Toutefois, en déboutant les JFB de l’ensemble de leur requêtes, ce jugement nous prive de nombreux autres enseignements qui auraient pu sortir d’une telle affaire. Le principal d’entre eux aurait été de savoir quels contours pouvaient recouvrir cette « certaine présence » sur internet que les JFB reconnaissaient comme légitime.

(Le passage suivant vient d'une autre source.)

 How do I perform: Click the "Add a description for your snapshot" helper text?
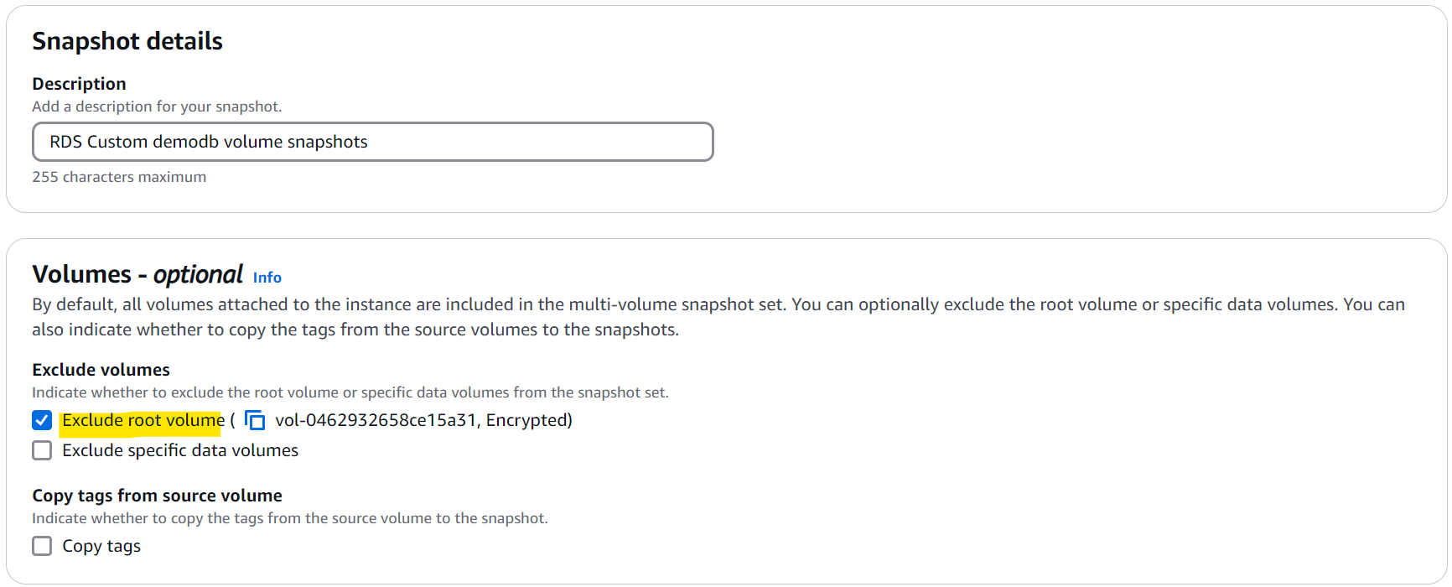tap(157, 106)
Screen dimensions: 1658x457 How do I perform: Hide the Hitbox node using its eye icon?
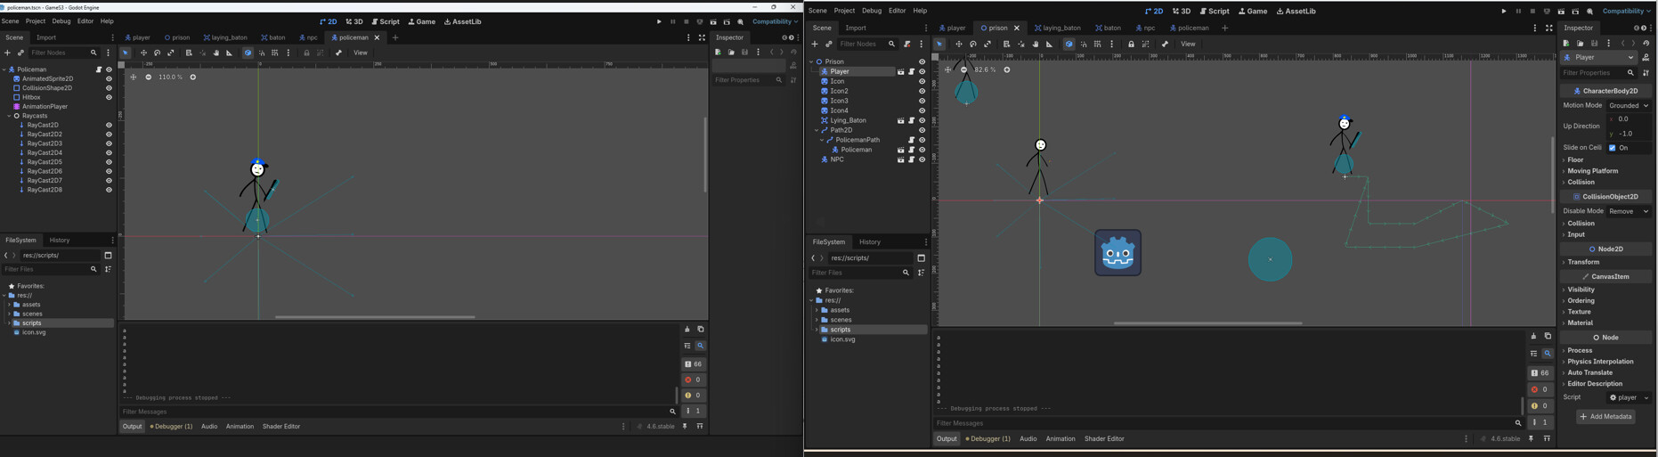point(109,97)
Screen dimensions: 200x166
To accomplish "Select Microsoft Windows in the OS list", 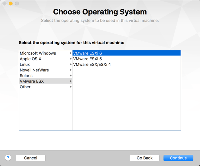I will 38,53.
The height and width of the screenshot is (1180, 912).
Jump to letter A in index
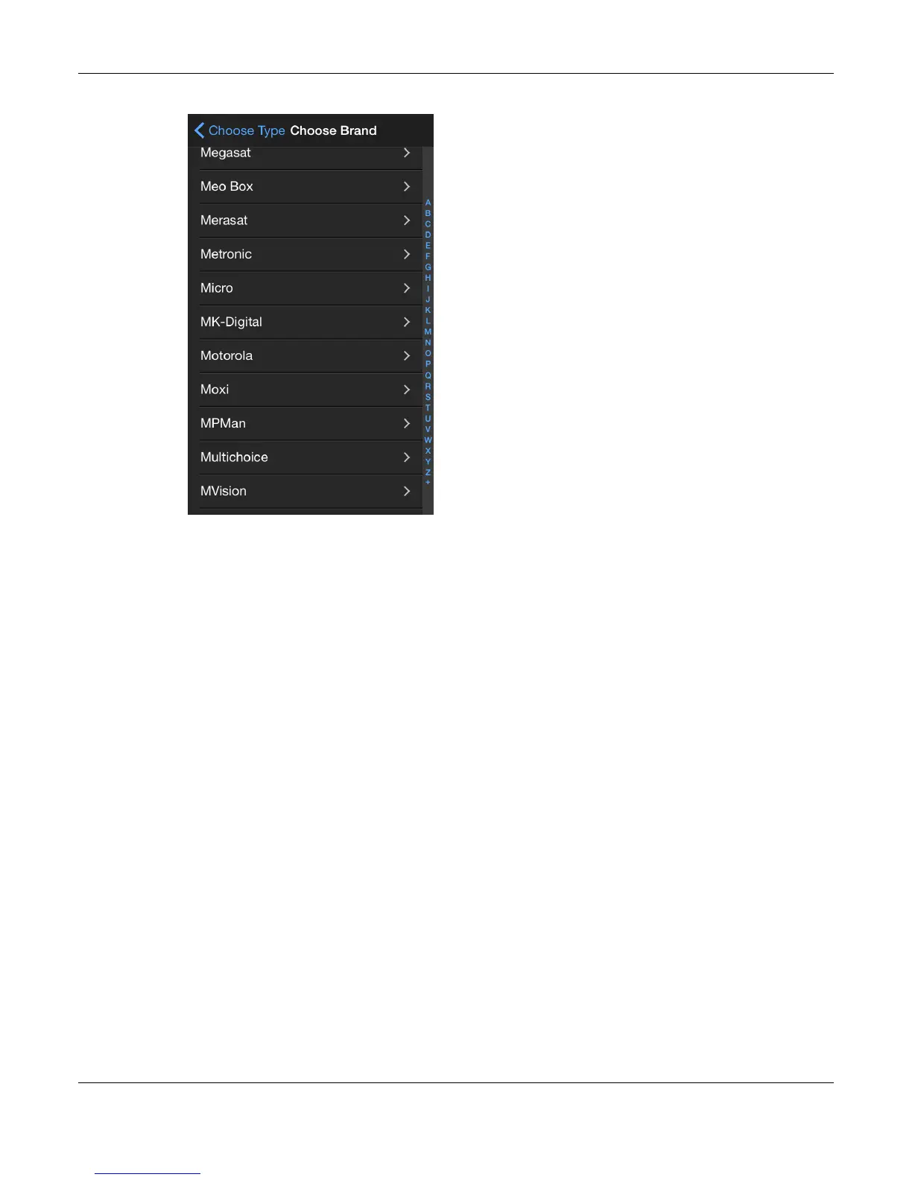(428, 203)
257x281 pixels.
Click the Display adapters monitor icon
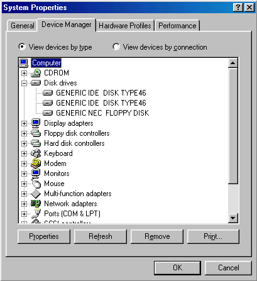(36, 123)
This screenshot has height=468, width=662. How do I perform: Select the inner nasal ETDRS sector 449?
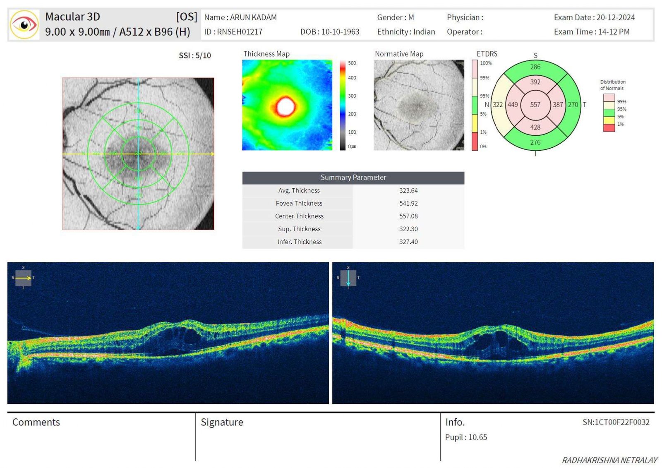[x=513, y=105]
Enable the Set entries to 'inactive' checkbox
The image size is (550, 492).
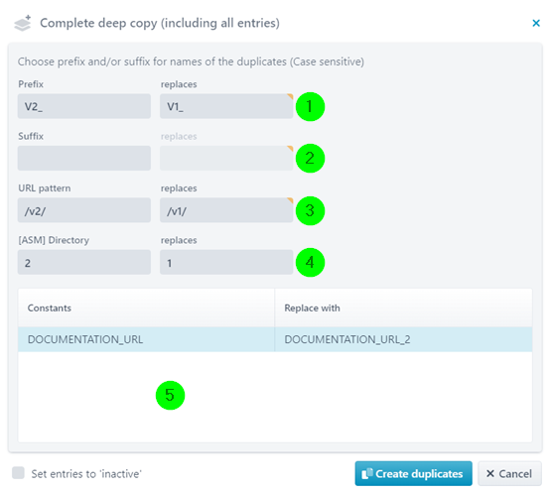[x=18, y=473]
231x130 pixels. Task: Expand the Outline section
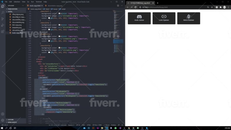coord(11,119)
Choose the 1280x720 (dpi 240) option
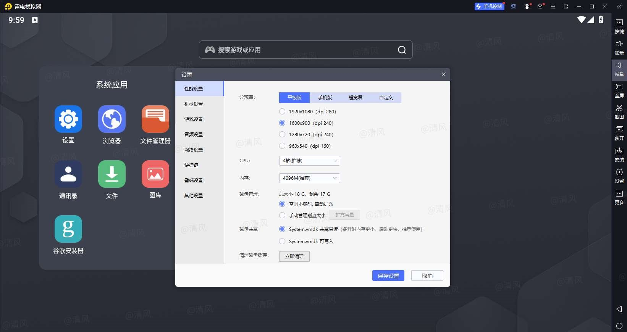This screenshot has height=332, width=627. pos(282,134)

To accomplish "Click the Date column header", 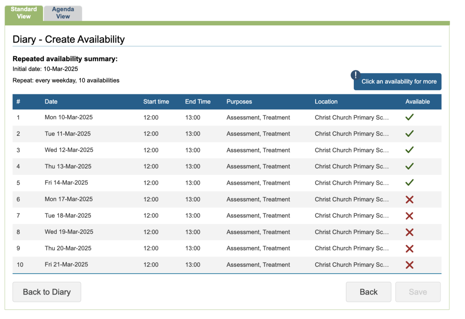I will point(51,102).
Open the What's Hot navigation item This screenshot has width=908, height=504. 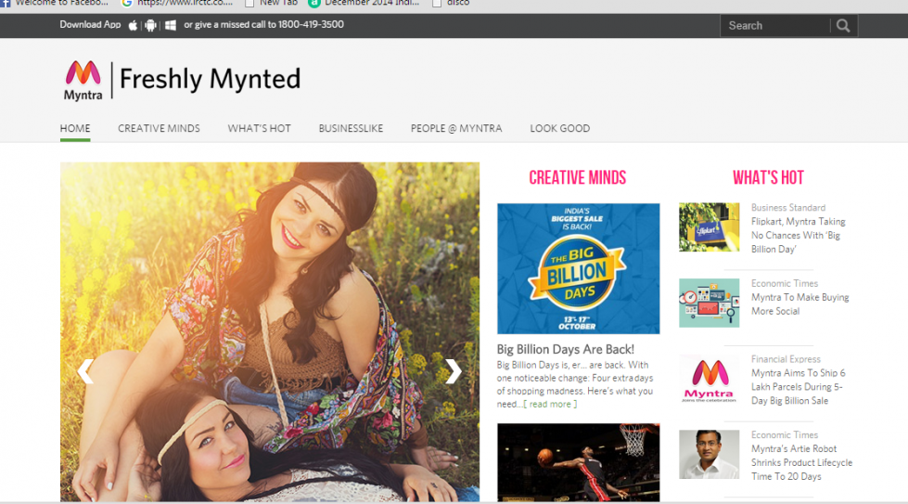pos(259,128)
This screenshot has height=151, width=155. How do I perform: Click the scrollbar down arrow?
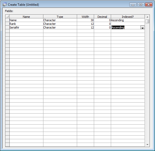click(147, 144)
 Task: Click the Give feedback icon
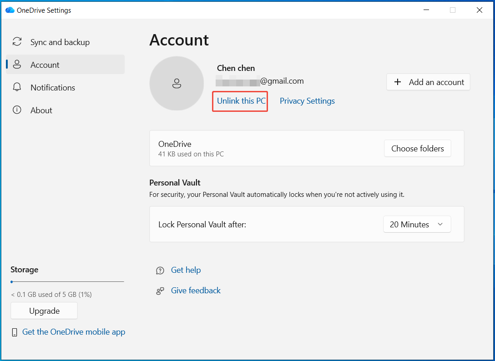pos(160,291)
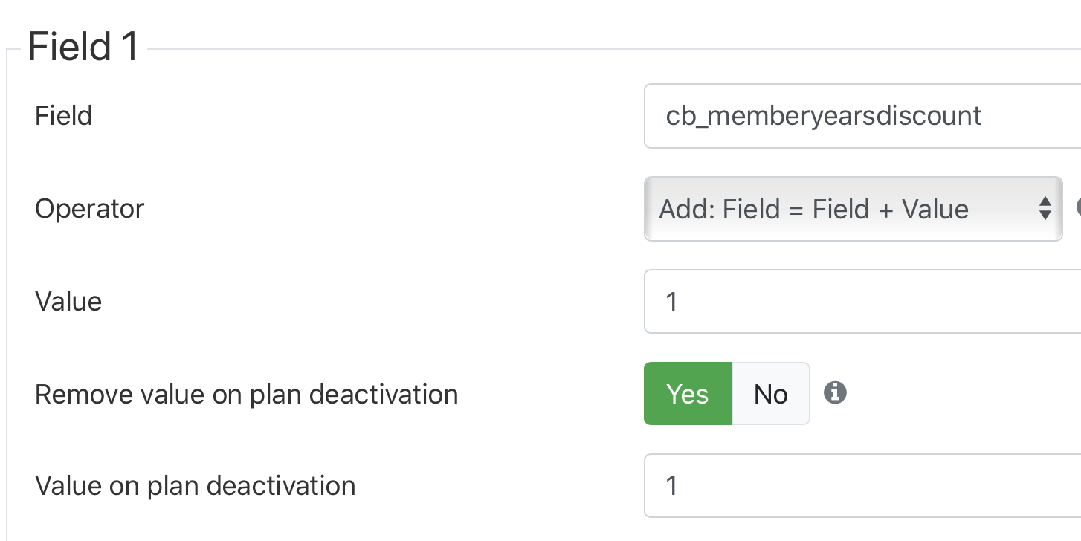Viewport: 1081px width, 541px height.
Task: Click the Value on plan deactivation input
Action: click(x=862, y=485)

Par ailleurs, il faut relever que ce jugement laisse ouverte la question de la conformité au droit européen des aides d’Etat dont bénéficie la RTBF. Le tribunal, sans surprise, s’est déclaré incompétent quant au respect des règles du Traité de l’Union européenne. Les JFB avaient d’ailleurs déjà mis un autre fer au feu en déposant plainte en février 2011 auprès de la Commission européenne. Et c’est en effet bien là, avec de nombreuses conséquences pour les tous les groupes audiovisuels publics européens, que se jouera l’essentiel de ce bras de fer.